3.3 THE GAUSSIAN OPTICS OF A LENS SYSTEM
In 1841, Professor Carl Friedrich Gauss (1777–1855) published his famous treatise on optics (Dioptrische Untersuchungen) in which he demonstrated that, so far as paraxial rays are concerned, a lens of any degree of complexity can be replaced by its cardinal points, namely, two principal points and two focal points, where the distances from the principal points to their respective focal points are the focal lengths of the lens. Gauss realized that imagery of a rotationally symmetric lens system could be expressed by a series expansion where the first order provided the ideal or stigmatic image behavior and the third and higher orders were the aberrations. He left the computation of the aberrations to others.
To understand the nature of these cardinal-point terms, we imagine a family of parallel rays entering the lens from the left in a direction parallel to the axis (Figure 3.8).

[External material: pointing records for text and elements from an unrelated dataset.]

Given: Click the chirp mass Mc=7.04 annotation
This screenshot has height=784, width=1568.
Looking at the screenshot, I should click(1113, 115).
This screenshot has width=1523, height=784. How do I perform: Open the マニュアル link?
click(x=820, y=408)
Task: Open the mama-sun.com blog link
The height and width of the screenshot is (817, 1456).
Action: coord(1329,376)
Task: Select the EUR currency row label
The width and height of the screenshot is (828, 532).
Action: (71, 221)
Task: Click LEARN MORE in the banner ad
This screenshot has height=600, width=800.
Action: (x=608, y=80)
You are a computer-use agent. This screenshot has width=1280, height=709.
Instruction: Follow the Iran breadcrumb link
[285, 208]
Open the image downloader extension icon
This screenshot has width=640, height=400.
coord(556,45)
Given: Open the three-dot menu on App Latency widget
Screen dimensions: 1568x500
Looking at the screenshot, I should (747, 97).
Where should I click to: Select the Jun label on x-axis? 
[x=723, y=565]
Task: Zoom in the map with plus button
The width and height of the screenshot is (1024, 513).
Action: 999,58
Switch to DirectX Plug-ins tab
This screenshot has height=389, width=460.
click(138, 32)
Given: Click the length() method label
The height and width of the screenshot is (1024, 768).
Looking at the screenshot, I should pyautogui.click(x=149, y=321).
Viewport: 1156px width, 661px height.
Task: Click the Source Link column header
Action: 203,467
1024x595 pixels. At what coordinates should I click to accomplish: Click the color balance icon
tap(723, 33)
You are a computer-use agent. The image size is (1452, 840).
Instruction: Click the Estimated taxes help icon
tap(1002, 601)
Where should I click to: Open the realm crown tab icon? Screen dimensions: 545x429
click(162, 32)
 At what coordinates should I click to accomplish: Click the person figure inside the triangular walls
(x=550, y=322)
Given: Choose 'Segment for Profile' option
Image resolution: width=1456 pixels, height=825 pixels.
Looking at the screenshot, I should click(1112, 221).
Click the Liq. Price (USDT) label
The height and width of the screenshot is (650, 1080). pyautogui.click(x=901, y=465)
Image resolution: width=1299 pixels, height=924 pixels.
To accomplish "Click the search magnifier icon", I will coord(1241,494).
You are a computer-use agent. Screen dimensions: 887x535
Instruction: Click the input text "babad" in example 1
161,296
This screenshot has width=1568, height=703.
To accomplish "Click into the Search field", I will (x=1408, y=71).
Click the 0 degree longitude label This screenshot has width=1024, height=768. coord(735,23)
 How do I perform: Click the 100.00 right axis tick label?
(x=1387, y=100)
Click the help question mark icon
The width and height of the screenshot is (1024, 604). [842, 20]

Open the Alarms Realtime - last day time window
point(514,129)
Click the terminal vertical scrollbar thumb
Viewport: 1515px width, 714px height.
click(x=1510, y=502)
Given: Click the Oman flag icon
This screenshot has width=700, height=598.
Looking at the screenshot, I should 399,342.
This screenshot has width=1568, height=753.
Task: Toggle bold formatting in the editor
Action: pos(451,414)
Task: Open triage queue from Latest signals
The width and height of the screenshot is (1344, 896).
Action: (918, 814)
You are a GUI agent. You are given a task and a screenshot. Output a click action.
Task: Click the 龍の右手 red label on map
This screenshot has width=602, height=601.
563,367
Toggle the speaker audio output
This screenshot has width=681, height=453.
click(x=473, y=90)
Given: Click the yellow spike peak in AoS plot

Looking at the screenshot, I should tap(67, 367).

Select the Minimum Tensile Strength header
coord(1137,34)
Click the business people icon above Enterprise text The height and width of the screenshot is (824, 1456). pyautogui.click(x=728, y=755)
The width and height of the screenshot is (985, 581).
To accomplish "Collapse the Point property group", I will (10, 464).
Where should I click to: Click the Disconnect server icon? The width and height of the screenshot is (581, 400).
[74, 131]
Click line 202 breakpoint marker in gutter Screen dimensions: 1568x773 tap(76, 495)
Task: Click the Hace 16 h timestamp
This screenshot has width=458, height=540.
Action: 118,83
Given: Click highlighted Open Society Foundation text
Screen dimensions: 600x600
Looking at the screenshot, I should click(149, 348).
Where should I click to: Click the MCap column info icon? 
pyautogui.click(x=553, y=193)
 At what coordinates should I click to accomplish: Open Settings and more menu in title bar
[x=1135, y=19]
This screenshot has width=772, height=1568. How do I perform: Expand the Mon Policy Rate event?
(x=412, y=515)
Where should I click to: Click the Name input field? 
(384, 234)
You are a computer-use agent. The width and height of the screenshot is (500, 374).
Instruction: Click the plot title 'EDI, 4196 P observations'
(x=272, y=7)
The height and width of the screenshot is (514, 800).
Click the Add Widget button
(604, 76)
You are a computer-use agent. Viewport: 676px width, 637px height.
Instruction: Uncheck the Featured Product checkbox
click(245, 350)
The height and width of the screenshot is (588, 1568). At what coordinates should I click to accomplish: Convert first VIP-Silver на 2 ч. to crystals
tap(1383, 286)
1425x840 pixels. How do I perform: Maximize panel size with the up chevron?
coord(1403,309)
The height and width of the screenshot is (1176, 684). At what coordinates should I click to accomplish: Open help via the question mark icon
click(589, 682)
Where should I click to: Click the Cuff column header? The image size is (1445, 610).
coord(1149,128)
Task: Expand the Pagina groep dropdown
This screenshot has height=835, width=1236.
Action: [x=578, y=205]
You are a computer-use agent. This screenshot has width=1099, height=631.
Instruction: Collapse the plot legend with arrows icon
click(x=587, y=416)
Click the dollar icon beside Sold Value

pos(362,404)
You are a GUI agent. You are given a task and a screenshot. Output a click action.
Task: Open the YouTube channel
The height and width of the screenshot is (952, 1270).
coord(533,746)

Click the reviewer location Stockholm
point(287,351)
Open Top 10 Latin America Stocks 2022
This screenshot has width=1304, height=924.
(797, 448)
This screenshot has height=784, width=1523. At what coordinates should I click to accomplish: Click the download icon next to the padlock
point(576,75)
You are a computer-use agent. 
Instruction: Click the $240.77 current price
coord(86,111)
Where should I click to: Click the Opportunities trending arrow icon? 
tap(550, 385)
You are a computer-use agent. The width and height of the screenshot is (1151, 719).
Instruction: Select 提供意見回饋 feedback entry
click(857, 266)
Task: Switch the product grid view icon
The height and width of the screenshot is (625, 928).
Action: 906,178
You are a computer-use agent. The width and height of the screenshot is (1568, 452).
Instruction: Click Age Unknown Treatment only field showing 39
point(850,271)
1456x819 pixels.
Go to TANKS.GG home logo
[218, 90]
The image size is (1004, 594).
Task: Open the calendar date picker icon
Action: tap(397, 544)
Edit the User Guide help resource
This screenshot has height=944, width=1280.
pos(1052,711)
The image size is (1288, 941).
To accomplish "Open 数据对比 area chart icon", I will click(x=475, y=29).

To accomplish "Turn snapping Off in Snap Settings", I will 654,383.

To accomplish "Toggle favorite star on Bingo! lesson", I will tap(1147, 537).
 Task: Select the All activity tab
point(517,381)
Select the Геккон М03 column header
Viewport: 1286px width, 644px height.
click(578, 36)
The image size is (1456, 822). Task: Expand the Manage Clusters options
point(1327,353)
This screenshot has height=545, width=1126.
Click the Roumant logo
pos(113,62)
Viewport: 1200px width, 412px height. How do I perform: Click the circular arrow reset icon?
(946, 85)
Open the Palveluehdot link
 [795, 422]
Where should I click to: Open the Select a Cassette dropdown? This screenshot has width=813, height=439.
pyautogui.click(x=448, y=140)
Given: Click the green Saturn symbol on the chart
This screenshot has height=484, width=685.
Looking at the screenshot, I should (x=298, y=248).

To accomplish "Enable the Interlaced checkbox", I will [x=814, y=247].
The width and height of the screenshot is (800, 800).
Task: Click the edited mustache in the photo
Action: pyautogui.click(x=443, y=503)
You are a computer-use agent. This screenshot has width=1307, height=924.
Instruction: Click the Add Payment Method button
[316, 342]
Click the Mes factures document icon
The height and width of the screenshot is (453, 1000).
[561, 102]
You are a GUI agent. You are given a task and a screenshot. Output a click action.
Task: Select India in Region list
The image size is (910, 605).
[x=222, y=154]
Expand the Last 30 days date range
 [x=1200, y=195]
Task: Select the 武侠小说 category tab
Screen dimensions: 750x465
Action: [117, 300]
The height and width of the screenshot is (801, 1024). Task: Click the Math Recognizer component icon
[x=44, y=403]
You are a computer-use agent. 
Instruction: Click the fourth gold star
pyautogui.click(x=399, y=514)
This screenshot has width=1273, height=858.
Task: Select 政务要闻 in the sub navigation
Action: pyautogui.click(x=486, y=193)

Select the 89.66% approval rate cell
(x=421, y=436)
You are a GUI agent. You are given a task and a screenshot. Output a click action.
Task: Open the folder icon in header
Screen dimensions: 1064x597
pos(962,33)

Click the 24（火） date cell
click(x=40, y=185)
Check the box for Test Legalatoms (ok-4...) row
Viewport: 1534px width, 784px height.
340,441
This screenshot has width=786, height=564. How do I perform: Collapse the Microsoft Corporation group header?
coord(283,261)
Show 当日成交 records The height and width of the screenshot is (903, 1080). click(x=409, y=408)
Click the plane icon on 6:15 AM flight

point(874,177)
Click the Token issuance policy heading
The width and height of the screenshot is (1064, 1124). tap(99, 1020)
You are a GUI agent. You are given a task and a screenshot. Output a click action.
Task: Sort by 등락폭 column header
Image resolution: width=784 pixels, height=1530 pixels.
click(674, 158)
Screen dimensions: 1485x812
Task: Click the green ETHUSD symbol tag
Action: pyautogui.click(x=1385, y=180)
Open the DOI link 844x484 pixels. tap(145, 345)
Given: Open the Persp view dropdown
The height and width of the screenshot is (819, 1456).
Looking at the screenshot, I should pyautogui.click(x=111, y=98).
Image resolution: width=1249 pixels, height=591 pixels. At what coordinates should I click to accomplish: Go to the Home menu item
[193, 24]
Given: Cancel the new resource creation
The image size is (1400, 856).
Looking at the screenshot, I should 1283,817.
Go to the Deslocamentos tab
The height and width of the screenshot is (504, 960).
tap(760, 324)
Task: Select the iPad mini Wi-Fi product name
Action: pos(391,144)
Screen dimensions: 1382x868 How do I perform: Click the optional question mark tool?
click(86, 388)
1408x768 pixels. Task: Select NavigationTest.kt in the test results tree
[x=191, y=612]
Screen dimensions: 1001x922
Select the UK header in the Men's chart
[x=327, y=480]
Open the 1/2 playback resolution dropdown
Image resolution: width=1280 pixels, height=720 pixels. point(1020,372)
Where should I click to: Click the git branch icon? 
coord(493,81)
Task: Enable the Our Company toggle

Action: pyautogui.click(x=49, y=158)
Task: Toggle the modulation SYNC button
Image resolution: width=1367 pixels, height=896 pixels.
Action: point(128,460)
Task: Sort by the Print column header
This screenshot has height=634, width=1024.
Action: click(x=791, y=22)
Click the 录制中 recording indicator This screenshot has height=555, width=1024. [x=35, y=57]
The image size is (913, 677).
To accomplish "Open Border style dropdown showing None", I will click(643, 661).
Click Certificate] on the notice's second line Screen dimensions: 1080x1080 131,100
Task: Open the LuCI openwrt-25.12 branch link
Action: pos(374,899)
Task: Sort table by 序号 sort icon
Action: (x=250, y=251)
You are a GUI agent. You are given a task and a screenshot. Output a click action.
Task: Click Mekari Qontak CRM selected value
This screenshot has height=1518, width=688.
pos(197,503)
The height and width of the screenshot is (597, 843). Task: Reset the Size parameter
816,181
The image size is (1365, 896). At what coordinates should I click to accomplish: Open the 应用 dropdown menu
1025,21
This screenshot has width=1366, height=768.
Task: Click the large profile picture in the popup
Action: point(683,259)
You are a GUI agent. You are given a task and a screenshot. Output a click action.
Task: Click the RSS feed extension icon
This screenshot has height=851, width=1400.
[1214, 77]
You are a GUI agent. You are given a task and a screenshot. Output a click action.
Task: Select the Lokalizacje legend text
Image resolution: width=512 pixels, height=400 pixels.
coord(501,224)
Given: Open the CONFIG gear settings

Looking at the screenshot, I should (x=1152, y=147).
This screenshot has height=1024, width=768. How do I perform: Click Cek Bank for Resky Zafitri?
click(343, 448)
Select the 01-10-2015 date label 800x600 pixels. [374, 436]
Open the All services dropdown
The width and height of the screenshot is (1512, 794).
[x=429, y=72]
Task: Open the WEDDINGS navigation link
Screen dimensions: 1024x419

A marginal ray such as A will, after passing through the lens, cross the axis in the image space at J, and so on down to the paraxial ray C, which crosses the axis finally at F2.
If the entering and emerging portions of all of these rays are extended until they intersect, we can construct an “equivalent refracting locus” as a surface of revolution about the lens axis, to contain all the equivalent refracting points for the entire parallel beam. The paraxial portion of this locus is a plane perpendicular to the axis and known as the principal plane, and the axial point itself is called the principal point, P2. The paraxial image point F2, which is conjugate to an axial object point located at infinity, is called the focal point, and the longitudinal distance from P2 to F2 is the posterior focal length of the lens, marked f 0.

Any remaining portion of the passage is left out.